In a conversation with a teacher a few months ago, I realized that not everyone appreciated the pedagogical value of tiling as a curricular springboard. In this post, I’ll try to argue that tiling activities and the subsequent discussions can play a useful role in grades 6-10. When possible, I link to relevant activities.
Students can create tessellations using polyominoes (grid paper polygons). [See Geometry Labs 7.1] Here is an example:
How do we know this tiling extends infinitely in all directions? One argument is that the middle two rows (gold-blue, and green-pink) can be extended to the left and right, following the same pattern. The result is a horizontal “stripe” with straight-line edges. Such stripes can be placed next to each other, thus covering the whole plane. (The example above shows one such arrangement, but there are other ways to line up the stripes.)
Students can create pattern block tilings. Here is an example:
The same question can be asked about those: how do we know it extends infinitely? There are no straight lines between stripes here, so a more sophisticated argument is needed. Another interesting question is to find a notation to describe pattern block tilings. (One is suggested in Geometry Labs 7.2.)
Admittedly, few teachers feel they have time for activities that “merely” help develop mathematical habits of mind, even if (like the above) they are aesthetically pleasing and guaranteed to generate student interest and engagement. Read on for explicit curricular connections.
Students can create tessellations using triangles or quadrilaterals. [See Geometry Labs 7.3, though in that lab I failed to point out the wealth of curricular connections this offers.] One way to do it is with the help of my Geometry Labs drawing template, which includes eight types of triangles (equilateral, acute isosceles, right isosceles, and so on) and ten types of quadrilaterals (square, rhombus, rectangle, etc.) Be sure to let the students color their creations!
Another way is to do it online, using this set of Google slides.

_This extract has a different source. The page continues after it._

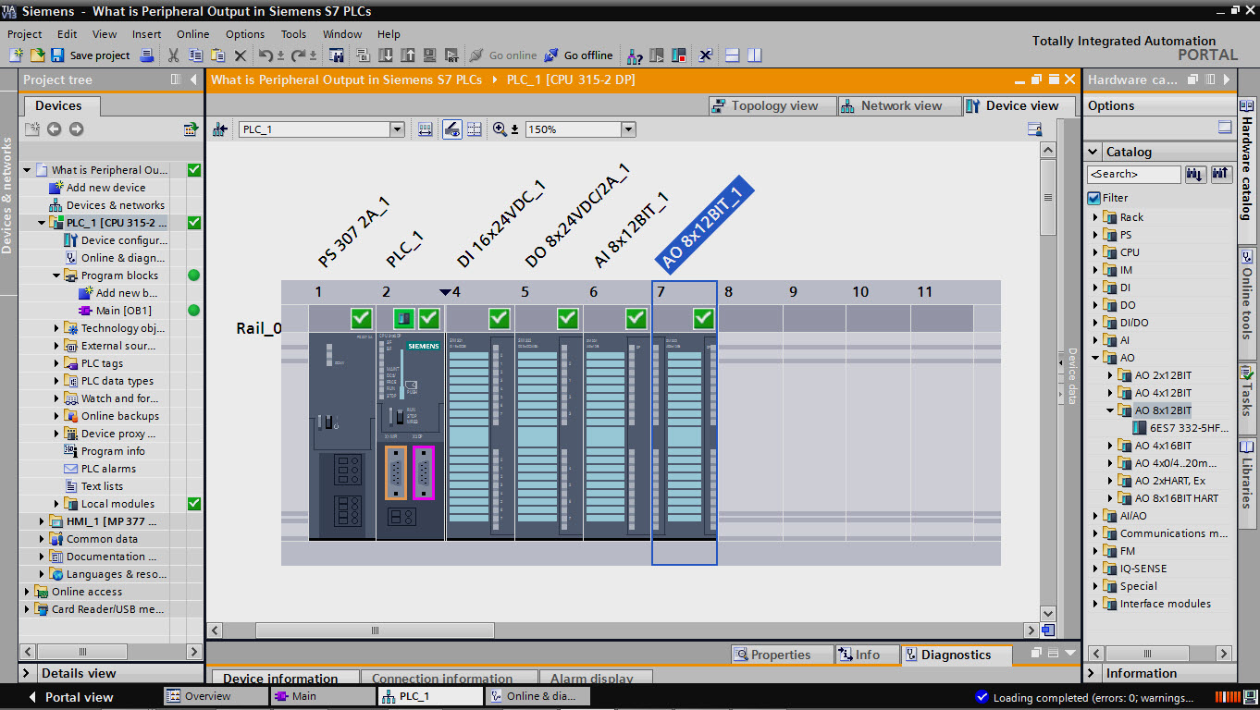Click the zoom magnifier icon in device toolbar
This screenshot has height=710, width=1260.
coord(500,129)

Of course, there are many ways to make the tilings. Here is one possibility, using a scalene triangle:
(I chose this one because it has a lot of useful math embedded in it.) Ask students to label the angles, using color to distinguish the three angles, or perhaps numbers, as I did here:
In this figure, we can readily see the sum of the angles in a triangle. If you look at three consecutive angles around the vertex I marked, it is clear that they add to 180°. Other geometry facts lurk in this tiling: the exterior angle theorem; parallels and transversals; decomposing a larger triangle into four smaller similar figures by joining the midpoints, and perhaps more. All this is a lot more interesting to students if these questions are explored on tilings they created. Encountering these ideas in this context makes for a smoother approach when they arise as axioms or theorems later on.

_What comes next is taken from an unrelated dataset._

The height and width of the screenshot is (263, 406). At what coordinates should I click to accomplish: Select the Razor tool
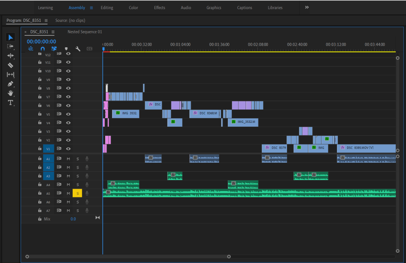click(x=11, y=65)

Tiling with combinations of regular polygons offers an opportunity to explore the angles in regular n-gons and how they could be combined to go around a point. This provides motivation to figure out the measurements of those angles, with values of n from 3 to 12. [See Geometry Labs 7.4.] Again, making the actual tilings can be done with my Geometry Labs template, which includes all the regular polygons you need.
Here is a tessellation made from regular octagons and squares:
After some unsuccessful attempts, many students are surprised that a general asymmetric quadrilateral can be used to tile the plane, even if it is not convex. Here is an example:
The secret is the same one as in the above triangle tiling: (spoiler alert!) place adjacent tiles so that they are 180° rotations of each other around the midpoints of sides.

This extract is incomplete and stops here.